Шаль с лица Тамары спала, и Петр увидел впивающийся в него колючий взгляд, полный то ли неясного укора, то ли ненависти. Лицо Томы было изможденным и опухшим, а губы сухие, бескровные, почти белые. Женщина сделала над собой усилие, буквально заставив свой рот раскрыться – слипшиеся воедино омертвелые губы разорвались, занемевший язык шевельнулся, дугой уперся в верхнее нёбо, тут же оттолкнулся от него и породил одинокий звук «л». Затем только Тома произнесла:

- Лиза, - и после еще одной схватки с собственным голосом добавила: – Лиза там.

Не дожидаясь ответа от мужа, она скрылась внутри дома. Грузчики вслед за ней внесли гроб, почти сразу вернулись на улицу и обратились к Радлову без какого-то особенного сочувствия:

- Горе горем, а заплатить нужно.

Петр посмотрел затуманенным взором куда-то сквозь них, полез в карман, на ощупь вытащил смятые деньги и протянул говорившему, при этом ткнув его в грудь. Тот взял пачку, расправил ее хорошенько, пересчитал, кивнул удовлетворенно, и работники исчезли.

Радлов долго еще стоял посреди двора, как бы оглушенный, и пытался расшевелить застывшие от бессонницы мысли, дабы понять, что теперь делать, однако ответа на этот страшный, въедливый вопрос никак не находил.

 

Позже пришел Лука, подавленный и молчаливый.

Радлов встретил его в прихожей, у самого порога, и тихонько проговорил:

- Ты, наверное, зря сегодня…

- Пусть войдет! – громко донеслось из комнаты с жесткой, требовательной интонацией.

Тогда Петр посторонился, пропуская гостя, Лука сделал несколько шагов вглубь помещения и увидел дубовый гроб, установленный на двух табуретках – хоронить ведь только назавтра решили. Крышка была плотно прибита, по всей видимости, еще до переправы по реке, но ни эта предосторожность, ни резко бьющие в нос отдушины не спасали от запаха тления.

Лука тяжело выдохнул, хотел было прикоснуться к гладкой дубовой поверхности, но почему-то отдернул в самый последний момент руку и быстро поднялся в комнату на втором этаже. Кругом все увешано было черным тряпьем, и Тома, сидевшая у стола скорбным изваянием, тоже была с ног до головы в черном.

Гость долго изучал ее постаревшее, с обостренными чертами лицо, а затем спросил – тихо-тихо, словно боясь растревожить кого-то невидимого:

- Как.., - осекся, но завершил сквозь хрип: – Как она умерла?

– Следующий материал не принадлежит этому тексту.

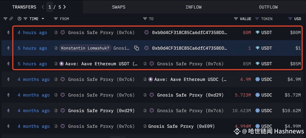Open the FROM column filter
The image size is (306, 138).
point(56,19)
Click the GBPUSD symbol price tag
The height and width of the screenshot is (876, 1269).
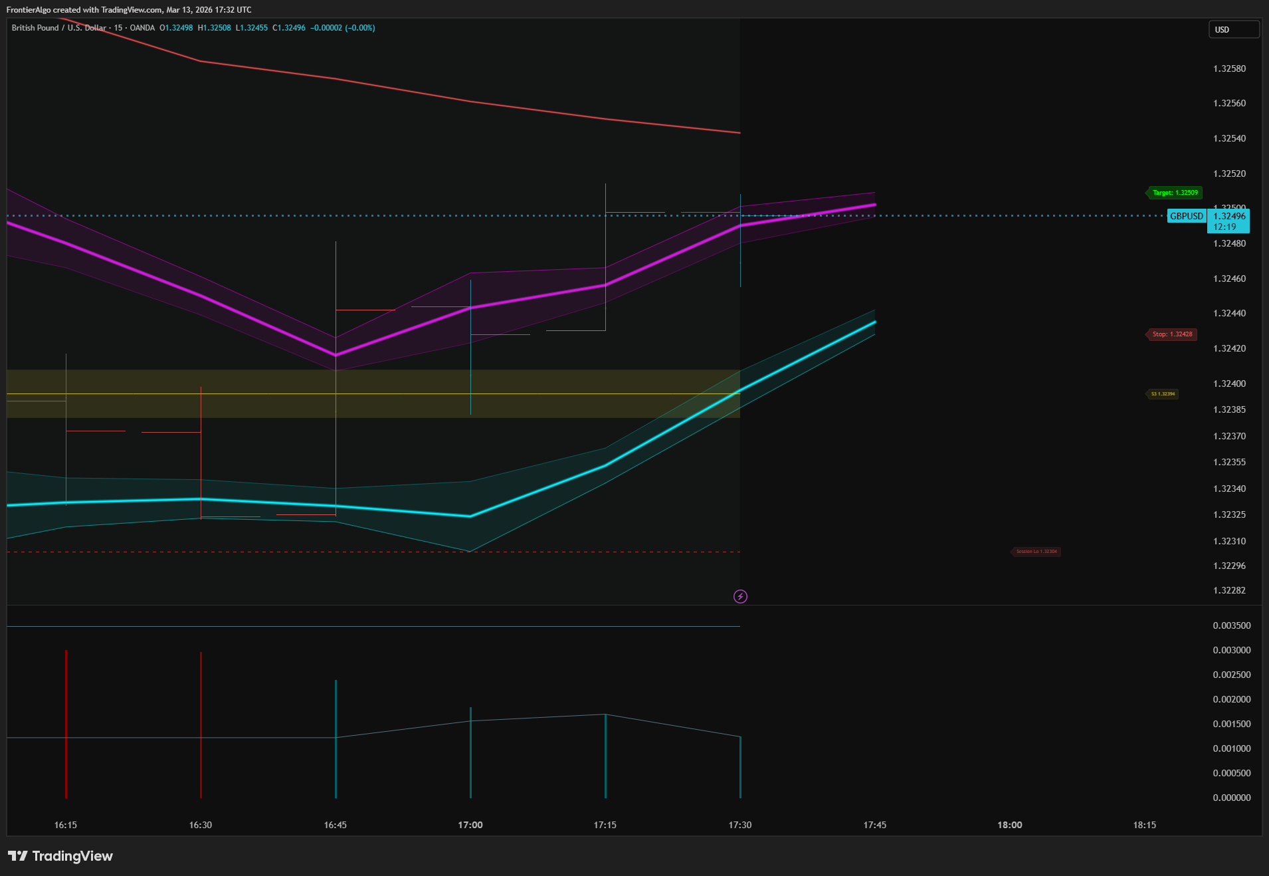[x=1186, y=216]
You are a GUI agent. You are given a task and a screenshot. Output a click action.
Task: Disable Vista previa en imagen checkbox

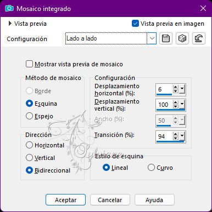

- Задушили, - глухо, будто из склепа, прозвучало в ответ. – Ее у монастыря нашли. В апреле еще. Без одежды почти.

- Хочешь сказать, ее…

- Нет, - Тома замотала головой. – Нет, я узнавала. Нет.

После этого женщина замолчала и очень долго сидела безо всякого движения, рассматривая поверхность стола. Лука и вошедший за ним Радлов, да и все предметы в комнате замерли вместе с ней, словно боясь ненароком издать какой-то неуместный звук и вывести несчастную из спасительного забытья.

Она, впрочем, сама очнулась, огляделась по сторонам, как бы ища поддержки, и продолжила:

- Я все гостиницы в Городе объездила. Не знала ведь, что зря. Она уж на третий день после побега была м.., - голос сорвался, и слово «мертва» заглохло на первом же звуке. – В полицию обратилась, когда совсем надежда иссякла – боялась очень туда идти, словно чувствовала. Там сказали, что Лиза умерла. А я думаю – ошиблись! Не она! Нельзя по фотографии наверняка понять, тот ли человек! А у самой внутри оборвалось что-то. На опознание в Вешненское поехали, там морг какой-то особый… в общем, выкатили мне этот стол. И уже она вроде как на себя не похожа – от времени. Но меня… пот холодный прошиб сразу. Лиза это. Лизонька моя это, - по лицу Томы мягко скользнула слеза и упала на стол.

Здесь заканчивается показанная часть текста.